**EXERCISE INPUTS:**
-- Opening Marker --

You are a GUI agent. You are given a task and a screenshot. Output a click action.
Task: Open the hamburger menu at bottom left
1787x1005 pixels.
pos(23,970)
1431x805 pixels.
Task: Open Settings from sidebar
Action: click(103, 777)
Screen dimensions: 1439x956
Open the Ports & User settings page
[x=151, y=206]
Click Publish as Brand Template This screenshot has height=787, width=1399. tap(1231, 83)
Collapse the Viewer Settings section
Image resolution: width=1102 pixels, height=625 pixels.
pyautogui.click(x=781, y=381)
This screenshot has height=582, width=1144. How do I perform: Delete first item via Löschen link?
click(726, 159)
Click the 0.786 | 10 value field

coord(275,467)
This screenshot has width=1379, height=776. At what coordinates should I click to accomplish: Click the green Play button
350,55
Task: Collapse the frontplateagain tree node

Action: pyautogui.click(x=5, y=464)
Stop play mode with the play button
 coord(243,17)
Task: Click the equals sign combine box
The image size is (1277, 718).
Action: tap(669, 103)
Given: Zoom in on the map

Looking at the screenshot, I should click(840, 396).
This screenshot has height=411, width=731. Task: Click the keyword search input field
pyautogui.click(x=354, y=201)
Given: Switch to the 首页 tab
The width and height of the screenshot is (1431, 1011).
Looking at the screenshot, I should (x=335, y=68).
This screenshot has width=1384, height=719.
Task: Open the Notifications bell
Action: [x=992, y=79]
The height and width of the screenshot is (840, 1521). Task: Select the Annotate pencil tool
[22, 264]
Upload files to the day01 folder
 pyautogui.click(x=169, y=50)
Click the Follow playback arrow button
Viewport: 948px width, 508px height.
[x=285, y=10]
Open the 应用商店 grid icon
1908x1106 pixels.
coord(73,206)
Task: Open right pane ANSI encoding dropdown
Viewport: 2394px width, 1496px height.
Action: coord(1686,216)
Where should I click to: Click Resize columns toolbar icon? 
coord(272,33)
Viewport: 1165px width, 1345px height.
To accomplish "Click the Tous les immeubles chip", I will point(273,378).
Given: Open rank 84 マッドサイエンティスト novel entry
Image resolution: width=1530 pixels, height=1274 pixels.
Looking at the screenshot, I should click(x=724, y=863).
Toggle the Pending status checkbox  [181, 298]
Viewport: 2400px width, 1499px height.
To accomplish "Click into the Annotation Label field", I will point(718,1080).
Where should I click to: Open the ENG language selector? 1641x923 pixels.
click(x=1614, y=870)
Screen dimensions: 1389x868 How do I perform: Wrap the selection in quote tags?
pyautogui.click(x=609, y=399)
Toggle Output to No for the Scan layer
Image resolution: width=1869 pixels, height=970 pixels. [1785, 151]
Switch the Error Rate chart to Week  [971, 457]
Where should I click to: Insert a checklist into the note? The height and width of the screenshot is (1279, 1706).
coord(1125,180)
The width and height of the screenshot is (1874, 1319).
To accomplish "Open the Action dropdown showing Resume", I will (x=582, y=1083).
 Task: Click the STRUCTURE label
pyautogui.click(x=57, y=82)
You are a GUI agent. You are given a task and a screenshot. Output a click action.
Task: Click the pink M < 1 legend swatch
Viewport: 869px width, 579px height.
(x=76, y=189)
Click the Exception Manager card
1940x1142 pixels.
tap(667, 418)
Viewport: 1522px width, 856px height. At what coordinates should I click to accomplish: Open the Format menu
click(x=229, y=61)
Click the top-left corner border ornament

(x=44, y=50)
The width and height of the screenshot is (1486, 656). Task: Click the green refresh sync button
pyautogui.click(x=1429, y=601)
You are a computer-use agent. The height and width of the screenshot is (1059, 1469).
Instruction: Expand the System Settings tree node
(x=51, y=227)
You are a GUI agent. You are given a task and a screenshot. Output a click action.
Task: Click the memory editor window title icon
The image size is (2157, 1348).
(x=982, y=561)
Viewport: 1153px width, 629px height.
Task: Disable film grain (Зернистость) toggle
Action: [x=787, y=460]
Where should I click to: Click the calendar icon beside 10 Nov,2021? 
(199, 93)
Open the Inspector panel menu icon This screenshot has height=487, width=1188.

-- Closing Marker --

**DIRECTIONS:** Repeat the entries exactly, leaving nothing out.

**REPLY:**
You are a GUI agent. You are given a task and a screenshot. Output a click action.
Task: Open the hamburger menu at bottom left
1787x1005 pixels.
pos(23,970)
1431x805 pixels.
Task: Open Settings from sidebar
Action: click(103, 777)
Screen dimensions: 1439x956
Open the Ports & User settings page
[x=151, y=206]
Click Publish as Brand Template This screenshot has height=787, width=1399. tap(1231, 83)
Collapse the Viewer Settings section
Image resolution: width=1102 pixels, height=625 pixels.
pyautogui.click(x=781, y=381)
This screenshot has height=582, width=1144. How do I perform: Delete first item via Löschen link?
click(726, 159)
Click the 0.786 | 10 value field

coord(275,467)
This screenshot has width=1379, height=776. At what coordinates should I click to accomplish: Click the green Play button
350,55
Task: Collapse the frontplateagain tree node

Action: pyautogui.click(x=5, y=464)
Stop play mode with the play button
 coord(243,17)
Task: Click the equals sign combine box
The image size is (1277, 718).
Action: tap(669, 103)
Given: Zoom in on the map

Looking at the screenshot, I should click(840, 396).
This screenshot has height=411, width=731. Task: Click the keyword search input field
pyautogui.click(x=354, y=201)
Given: Switch to the 首页 tab
The width and height of the screenshot is (1431, 1011).
Looking at the screenshot, I should (x=335, y=68).
This screenshot has width=1384, height=719.
Task: Open the Notifications bell
Action: [x=992, y=79]
The height and width of the screenshot is (840, 1521). Task: Select the Annotate pencil tool
[22, 264]
Upload files to the day01 folder
 pyautogui.click(x=169, y=50)
Click the Follow playback arrow button
Viewport: 948px width, 508px height.
[x=285, y=10]
Open the 应用商店 grid icon
1908x1106 pixels.
coord(73,206)
Task: Open right pane ANSI encoding dropdown
Viewport: 2394px width, 1496px height.
Action: coord(1686,216)
Where should I click to: Click Resize columns toolbar icon? 
coord(272,33)
Viewport: 1165px width, 1345px height.
To accomplish "Click the Tous les immeubles chip", I will point(273,378).
Given: Open rank 84 マッドサイエンティスト novel entry
Image resolution: width=1530 pixels, height=1274 pixels.
Looking at the screenshot, I should click(x=724, y=863).
Toggle the Pending status checkbox  [181, 298]
Viewport: 2400px width, 1499px height.
To accomplish "Click into the Annotation Label field", I will point(718,1080).
Where should I click to: Open the ENG language selector? 1641x923 pixels.
click(x=1614, y=870)
Screen dimensions: 1389x868 How do I perform: Wrap the selection in quote tags?
pyautogui.click(x=609, y=399)
Toggle Output to No for the Scan layer
Image resolution: width=1869 pixels, height=970 pixels. [1785, 151]
Switch the Error Rate chart to Week  [971, 457]
Where should I click to: Insert a checklist into the note? The height and width of the screenshot is (1279, 1706).
coord(1125,180)
The width and height of the screenshot is (1874, 1319).
To accomplish "Open the Action dropdown showing Resume", I will (x=582, y=1083).
 Task: Click the STRUCTURE label
pyautogui.click(x=57, y=82)
You are a GUI agent. You are given a task and a screenshot. Output a click action.
Task: Click the pink M < 1 legend swatch
Viewport: 869px width, 579px height.
(x=76, y=189)
Click the Exception Manager card
1940x1142 pixels.
tap(667, 418)
Viewport: 1522px width, 856px height. At what coordinates should I click to accomplish: Open the Format menu
click(x=229, y=61)
Click the top-left corner border ornament

(x=44, y=50)
The width and height of the screenshot is (1486, 656). Task: Click the green refresh sync button
pyautogui.click(x=1429, y=601)
You are a computer-use agent. The height and width of the screenshot is (1059, 1469).
Instruction: Expand the System Settings tree node
(x=51, y=227)
You are a GUI agent. You are given a task and a screenshot. Output a click action.
Task: Click the memory editor window title icon
The image size is (2157, 1348).
(x=982, y=561)
Viewport: 1153px width, 629px height.
Task: Disable film grain (Зернистость) toggle
Action: [x=787, y=460]
Where should I click to: Click the calendar icon beside 10 Nov,2021? 
(199, 93)
Open the Inspector panel menu icon This screenshot has height=487, width=1188.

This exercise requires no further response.